Li graduated from the University of Science and Technology of China and began his doctoral studies at MIT at age 19. Along the way, he worked out his own preference for "doing theory."
"The traditional way was to sit with pen and a scrapbook and think," he said. "But now people are finding that computation and theory are a great help to each other. There are many things in nature that are so complex that you can't easily think about them without a computer, which is sort of like an extended scrapbook.
"But the paper scrapbook part is still key, and will never go out of fashion," he added.
Since coming to Ohio State as an assistant professor of materials science and engineering in 2002, Li has simulated alloys in jet engines and catalysts for fuel cells - materials that are too expensive for scientists to perform many experiments on them.

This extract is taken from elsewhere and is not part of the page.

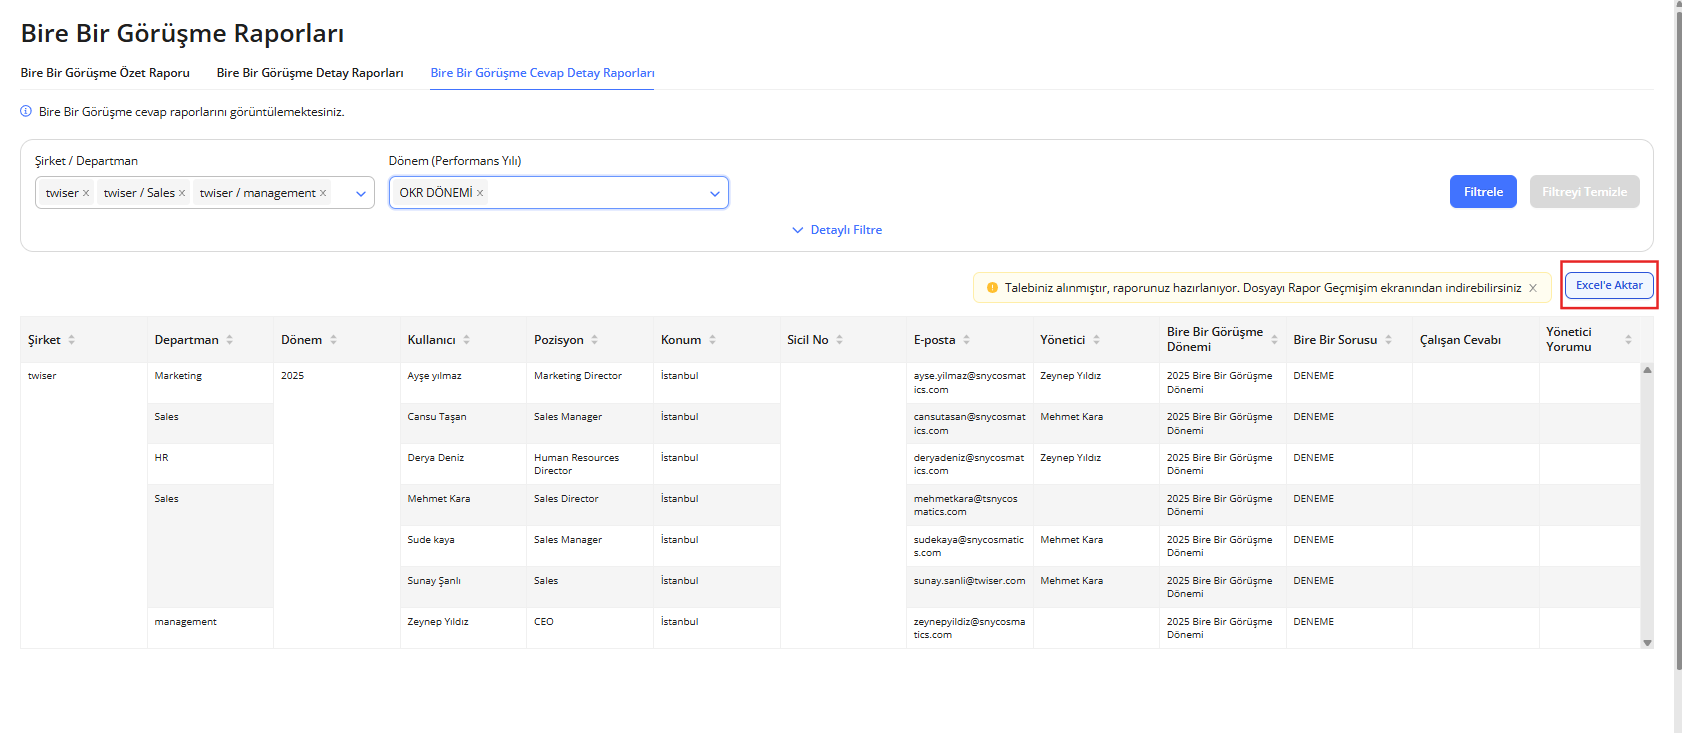Sort by Departman column arrows
1682x733 pixels.
tap(230, 340)
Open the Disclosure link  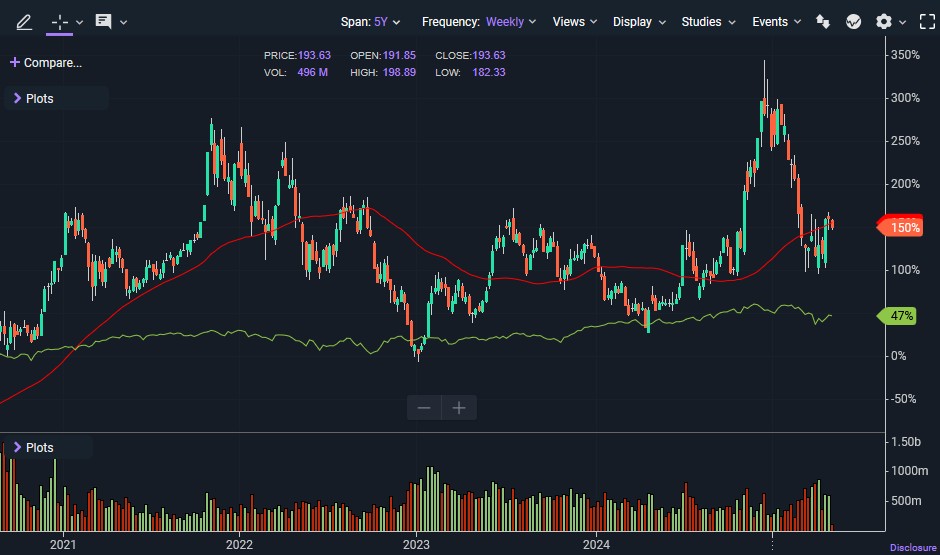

If simulation can reveal what happens inside these materials at a fundamental level, scientists can save time and money. That, Li pointed out, is the theme of the university's Center for the Accelerated Maturation of Materials, where he is an active member.
Li's biggest discovery so far concerns the conditions that cause defects to form in materials. Scientists long wondered how defects, such as a crack, initiate under stress. Li determined that under certain circumstances, vibrational waves can collapse to form a singularity within a material. He and his colleagues developed a model that predicts where a defect will start and what type of defect it will be.
He also is modeling electrically conductive polymers and biological materials. He's just published a paper in Physical Review Letters on how charge carriers called solitons cause polymer chains to bend and twist. He has another paper in the Biophysical Journal that explains how a red blood cell can undergo Houdini-like shape changes to squeeze through a capillary only half its size.
Li will receive his award and a $5,000 prize in a ceremony April 19 at the Materials Research Society meeting in San Francisco. He is the first Ohio State professor to receive this award.